**What the task asks:** Reproduce the following lines without any changes.

[Data extracted from a collection]
· · · ·
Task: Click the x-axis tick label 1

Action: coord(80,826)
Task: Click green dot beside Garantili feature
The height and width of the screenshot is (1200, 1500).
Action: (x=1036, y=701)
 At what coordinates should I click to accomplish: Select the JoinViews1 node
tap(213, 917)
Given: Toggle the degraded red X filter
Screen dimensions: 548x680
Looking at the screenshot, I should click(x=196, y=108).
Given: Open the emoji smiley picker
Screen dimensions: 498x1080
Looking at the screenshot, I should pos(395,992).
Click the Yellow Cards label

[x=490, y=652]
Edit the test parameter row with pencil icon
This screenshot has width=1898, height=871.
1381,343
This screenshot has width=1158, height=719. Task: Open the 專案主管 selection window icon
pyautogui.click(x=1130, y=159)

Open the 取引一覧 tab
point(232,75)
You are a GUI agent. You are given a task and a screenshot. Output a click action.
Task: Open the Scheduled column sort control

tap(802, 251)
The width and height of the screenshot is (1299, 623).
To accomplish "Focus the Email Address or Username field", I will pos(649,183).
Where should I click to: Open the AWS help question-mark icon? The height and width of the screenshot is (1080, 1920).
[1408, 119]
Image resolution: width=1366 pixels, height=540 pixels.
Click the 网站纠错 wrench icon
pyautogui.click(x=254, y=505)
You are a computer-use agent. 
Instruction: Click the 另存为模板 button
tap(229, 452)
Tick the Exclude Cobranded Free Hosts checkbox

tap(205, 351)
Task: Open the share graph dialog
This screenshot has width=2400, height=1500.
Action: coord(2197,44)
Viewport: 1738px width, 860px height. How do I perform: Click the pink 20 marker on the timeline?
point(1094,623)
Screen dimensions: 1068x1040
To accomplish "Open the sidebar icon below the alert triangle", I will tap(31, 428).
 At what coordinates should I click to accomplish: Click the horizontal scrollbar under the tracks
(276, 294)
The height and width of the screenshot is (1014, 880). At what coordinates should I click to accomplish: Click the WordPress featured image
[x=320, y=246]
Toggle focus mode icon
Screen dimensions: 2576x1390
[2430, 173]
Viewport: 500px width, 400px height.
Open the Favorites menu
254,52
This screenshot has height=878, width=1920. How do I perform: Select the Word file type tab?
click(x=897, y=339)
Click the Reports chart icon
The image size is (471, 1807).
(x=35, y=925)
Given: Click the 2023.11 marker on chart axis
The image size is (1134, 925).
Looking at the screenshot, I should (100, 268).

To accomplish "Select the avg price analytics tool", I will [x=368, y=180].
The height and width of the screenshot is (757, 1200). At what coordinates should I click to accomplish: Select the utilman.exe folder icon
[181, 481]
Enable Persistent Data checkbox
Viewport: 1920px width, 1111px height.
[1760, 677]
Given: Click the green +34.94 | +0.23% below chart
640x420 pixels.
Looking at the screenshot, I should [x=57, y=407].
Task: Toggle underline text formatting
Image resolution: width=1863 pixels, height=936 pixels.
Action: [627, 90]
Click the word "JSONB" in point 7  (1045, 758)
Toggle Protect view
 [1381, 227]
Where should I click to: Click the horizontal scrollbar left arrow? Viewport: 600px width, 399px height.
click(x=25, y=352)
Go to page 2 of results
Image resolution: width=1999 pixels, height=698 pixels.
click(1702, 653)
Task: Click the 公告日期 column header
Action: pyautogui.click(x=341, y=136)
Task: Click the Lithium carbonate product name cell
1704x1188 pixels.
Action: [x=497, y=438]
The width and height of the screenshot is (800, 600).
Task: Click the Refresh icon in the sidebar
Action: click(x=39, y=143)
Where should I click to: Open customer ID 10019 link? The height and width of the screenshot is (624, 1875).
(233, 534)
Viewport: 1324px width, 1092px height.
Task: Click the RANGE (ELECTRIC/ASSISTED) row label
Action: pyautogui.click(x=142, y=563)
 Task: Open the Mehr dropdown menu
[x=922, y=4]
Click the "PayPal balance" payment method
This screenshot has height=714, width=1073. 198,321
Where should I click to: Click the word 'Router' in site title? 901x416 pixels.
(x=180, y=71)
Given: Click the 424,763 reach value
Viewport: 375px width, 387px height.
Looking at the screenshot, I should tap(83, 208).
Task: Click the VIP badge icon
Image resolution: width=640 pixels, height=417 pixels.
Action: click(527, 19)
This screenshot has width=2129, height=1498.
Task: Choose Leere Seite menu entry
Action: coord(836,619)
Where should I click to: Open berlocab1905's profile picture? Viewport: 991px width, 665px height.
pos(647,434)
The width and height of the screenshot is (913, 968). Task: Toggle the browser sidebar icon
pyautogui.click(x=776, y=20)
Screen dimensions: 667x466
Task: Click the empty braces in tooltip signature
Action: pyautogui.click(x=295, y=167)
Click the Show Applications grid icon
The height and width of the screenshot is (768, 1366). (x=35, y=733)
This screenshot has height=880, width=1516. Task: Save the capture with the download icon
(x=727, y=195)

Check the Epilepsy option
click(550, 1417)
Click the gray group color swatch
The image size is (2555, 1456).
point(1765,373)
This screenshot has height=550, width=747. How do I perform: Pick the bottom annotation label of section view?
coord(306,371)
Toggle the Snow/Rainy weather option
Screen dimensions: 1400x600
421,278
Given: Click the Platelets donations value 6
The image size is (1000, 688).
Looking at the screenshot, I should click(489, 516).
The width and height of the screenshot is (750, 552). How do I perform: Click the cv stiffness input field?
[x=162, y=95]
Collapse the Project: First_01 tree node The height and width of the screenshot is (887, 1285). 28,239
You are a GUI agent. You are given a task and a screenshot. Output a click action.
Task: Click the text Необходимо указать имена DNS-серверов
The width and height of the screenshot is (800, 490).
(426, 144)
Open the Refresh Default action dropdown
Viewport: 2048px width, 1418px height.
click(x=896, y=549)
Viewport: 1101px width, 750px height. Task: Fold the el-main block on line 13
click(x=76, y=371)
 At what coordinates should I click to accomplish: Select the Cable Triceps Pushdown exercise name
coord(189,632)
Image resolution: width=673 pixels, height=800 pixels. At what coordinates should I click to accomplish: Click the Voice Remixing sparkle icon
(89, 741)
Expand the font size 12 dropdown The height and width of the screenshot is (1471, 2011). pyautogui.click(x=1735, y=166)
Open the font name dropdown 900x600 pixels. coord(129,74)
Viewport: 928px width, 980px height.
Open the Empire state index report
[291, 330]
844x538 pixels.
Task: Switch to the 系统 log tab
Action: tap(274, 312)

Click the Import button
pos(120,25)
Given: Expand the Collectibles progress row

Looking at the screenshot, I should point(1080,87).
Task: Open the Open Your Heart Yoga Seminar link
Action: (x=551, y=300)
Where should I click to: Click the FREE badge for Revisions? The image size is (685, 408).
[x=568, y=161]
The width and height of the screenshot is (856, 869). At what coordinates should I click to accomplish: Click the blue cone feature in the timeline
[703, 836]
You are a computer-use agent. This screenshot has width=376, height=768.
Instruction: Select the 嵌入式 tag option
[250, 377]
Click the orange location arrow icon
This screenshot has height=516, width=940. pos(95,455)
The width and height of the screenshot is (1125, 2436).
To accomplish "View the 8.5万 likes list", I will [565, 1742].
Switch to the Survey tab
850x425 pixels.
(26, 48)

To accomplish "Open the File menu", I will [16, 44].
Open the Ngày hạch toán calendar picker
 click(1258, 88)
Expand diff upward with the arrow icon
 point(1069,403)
· · · ·
**The answer:**
Task: Click the x-axis tick label 1

Action: coord(80,826)
Task: Click green dot beside Garantili feature
The height and width of the screenshot is (1200, 1500).
Action: (x=1036, y=701)
 At what coordinates should I click to accomplish: Select the JoinViews1 node
tap(213, 917)
Given: Toggle the degraded red X filter
Screen dimensions: 548x680
Looking at the screenshot, I should click(x=196, y=108).
Given: Open the emoji smiley picker
Screen dimensions: 498x1080
Looking at the screenshot, I should pos(395,992).
Click the Yellow Cards label

[x=490, y=652]
Edit the test parameter row with pencil icon
This screenshot has width=1898, height=871.
1381,343
This screenshot has width=1158, height=719. Task: Open the 專案主管 selection window icon
pyautogui.click(x=1130, y=159)

Open the 取引一覧 tab
point(232,75)
You are a GUI agent. You are given a task and a screenshot. Output a click action.
Task: Open the Scheduled column sort control

tap(802, 251)
The width and height of the screenshot is (1299, 623).
To accomplish "Focus the Email Address or Username field", I will pos(649,183).
Where should I click to: Open the AWS help question-mark icon? The height and width of the screenshot is (1080, 1920).
[1408, 119]
Image resolution: width=1366 pixels, height=540 pixels.
Click the 网站纠错 wrench icon
pyautogui.click(x=254, y=505)
You are a computer-use agent. 
Instruction: Click the 另存为模板 button
tap(229, 452)
Tick the Exclude Cobranded Free Hosts checkbox

tap(205, 351)
Task: Open the share graph dialog
This screenshot has width=2400, height=1500.
Action: coord(2197,44)
Viewport: 1738px width, 860px height. How do I perform: Click the pink 20 marker on the timeline?
point(1094,623)
Screen dimensions: 1068x1040
To accomplish "Open the sidebar icon below the alert triangle", I will tap(31, 428).
 At what coordinates should I click to accomplish: Click the horizontal scrollbar under the tracks
(276, 294)
The height and width of the screenshot is (1014, 880). At what coordinates should I click to accomplish: Click the WordPress featured image
[x=320, y=246]
Toggle focus mode icon
Screen dimensions: 2576x1390
[2430, 173]
Viewport: 500px width, 400px height.
Open the Favorites menu
254,52
This screenshot has height=878, width=1920. How do I perform: Select the Word file type tab?
click(x=897, y=339)
Click the Reports chart icon
The image size is (471, 1807).
(x=35, y=925)
Given: Click the 2023.11 marker on chart axis
The image size is (1134, 925).
Looking at the screenshot, I should (100, 268).

To accomplish "Select the avg price analytics tool", I will [x=368, y=180].
The height and width of the screenshot is (757, 1200). At what coordinates should I click to accomplish: Select the utilman.exe folder icon
[181, 481]
Enable Persistent Data checkbox
Viewport: 1920px width, 1111px height.
[1760, 677]
Given: Click the green +34.94 | +0.23% below chart
640x420 pixels.
Looking at the screenshot, I should [x=57, y=407].
Task: Toggle underline text formatting
Image resolution: width=1863 pixels, height=936 pixels.
Action: [627, 90]
Click the word "JSONB" in point 7  (1045, 758)
Toggle Protect view
 [1381, 227]
Where should I click to: Click the horizontal scrollbar left arrow? Viewport: 600px width, 399px height.
click(x=25, y=352)
Go to page 2 of results
Image resolution: width=1999 pixels, height=698 pixels.
click(1702, 653)
Task: Click the 公告日期 column header
Action: pyautogui.click(x=341, y=136)
Task: Click the Lithium carbonate product name cell
1704x1188 pixels.
Action: [x=497, y=438]
The width and height of the screenshot is (800, 600).
Task: Click the Refresh icon in the sidebar
Action: click(x=39, y=143)
Where should I click to: Open customer ID 10019 link? The height and width of the screenshot is (624, 1875).
(233, 534)
Viewport: 1324px width, 1092px height.
Task: Click the RANGE (ELECTRIC/ASSISTED) row label
Action: pyautogui.click(x=142, y=563)
 Task: Open the Mehr dropdown menu
[x=922, y=4]
Click the "PayPal balance" payment method
This screenshot has height=714, width=1073. 198,321
Where should I click to: Click the word 'Router' in site title? 901x416 pixels.
(x=180, y=71)
Given: Click the 424,763 reach value
Viewport: 375px width, 387px height.
Looking at the screenshot, I should tap(83, 208).
Task: Click the VIP badge icon
Image resolution: width=640 pixels, height=417 pixels.
Action: click(527, 19)
This screenshot has width=2129, height=1498.
Task: Choose Leere Seite menu entry
Action: coord(836,619)
Where should I click to: Open berlocab1905's profile picture? Viewport: 991px width, 665px height.
pos(647,434)
The width and height of the screenshot is (913, 968). Task: Toggle the browser sidebar icon
pyautogui.click(x=776, y=20)
Screen dimensions: 667x466
Task: Click the empty braces in tooltip signature
Action: pyautogui.click(x=295, y=167)
Click the Show Applications grid icon
The height and width of the screenshot is (768, 1366). (x=35, y=733)
This screenshot has height=880, width=1516. Task: Save the capture with the download icon
(x=727, y=195)

Check the Epilepsy option
click(550, 1417)
Click the gray group color swatch
The image size is (2555, 1456).
point(1765,373)
This screenshot has height=550, width=747. How do I perform: Pick the bottom annotation label of section view?
coord(306,371)
Toggle the Snow/Rainy weather option
Screen dimensions: 1400x600
421,278
Given: Click the Platelets donations value 6
The image size is (1000, 688).
Looking at the screenshot, I should click(489, 516).
The width and height of the screenshot is (750, 552). How do I perform: Click the cv stiffness input field?
[x=162, y=95]
Collapse the Project: First_01 tree node The height and width of the screenshot is (887, 1285). 28,239
You are a GUI agent. You are given a task and a screenshot. Output a click action.
Task: Click the text Необходимо указать имена DNS-серверов
The width and height of the screenshot is (800, 490).
(426, 144)
Open the Refresh Default action dropdown
Viewport: 2048px width, 1418px height.
click(x=896, y=549)
Viewport: 1101px width, 750px height. Task: Fold the el-main block on line 13
click(x=76, y=371)
 At what coordinates should I click to accomplish: Select the Cable Triceps Pushdown exercise name
coord(189,632)
Image resolution: width=673 pixels, height=800 pixels. At what coordinates should I click to accomplish: Click the Voice Remixing sparkle icon
(89, 741)
Expand the font size 12 dropdown The height and width of the screenshot is (1471, 2011). pyautogui.click(x=1735, y=166)
Open the font name dropdown 900x600 pixels. coord(129,74)
Viewport: 928px width, 980px height.
Open the Empire state index report
[291, 330]
844x538 pixels.
Task: Switch to the 系统 log tab
Action: tap(274, 312)

Click the Import button
pos(120,25)
Given: Expand the Collectibles progress row

Looking at the screenshot, I should point(1080,87).
Task: Open the Open Your Heart Yoga Seminar link
Action: (x=551, y=300)
Where should I click to: Click the FREE badge for Revisions? The image size is (685, 408).
[x=568, y=161]
The width and height of the screenshot is (856, 869). At what coordinates should I click to accomplish: Click the blue cone feature in the timeline
[703, 836]
You are a computer-use agent. This screenshot has width=376, height=768.
Instruction: Select the 嵌入式 tag option
[250, 377]
Click the orange location arrow icon
This screenshot has height=516, width=940. pos(95,455)
The width and height of the screenshot is (1125, 2436).
To accomplish "View the 8.5万 likes list", I will [565, 1742].
Switch to the Survey tab
850x425 pixels.
(26, 48)

To accomplish "Open the File menu", I will [16, 44].
Open the Ngày hạch toán calendar picker
 click(1258, 88)
Expand diff upward with the arrow icon
 point(1069,403)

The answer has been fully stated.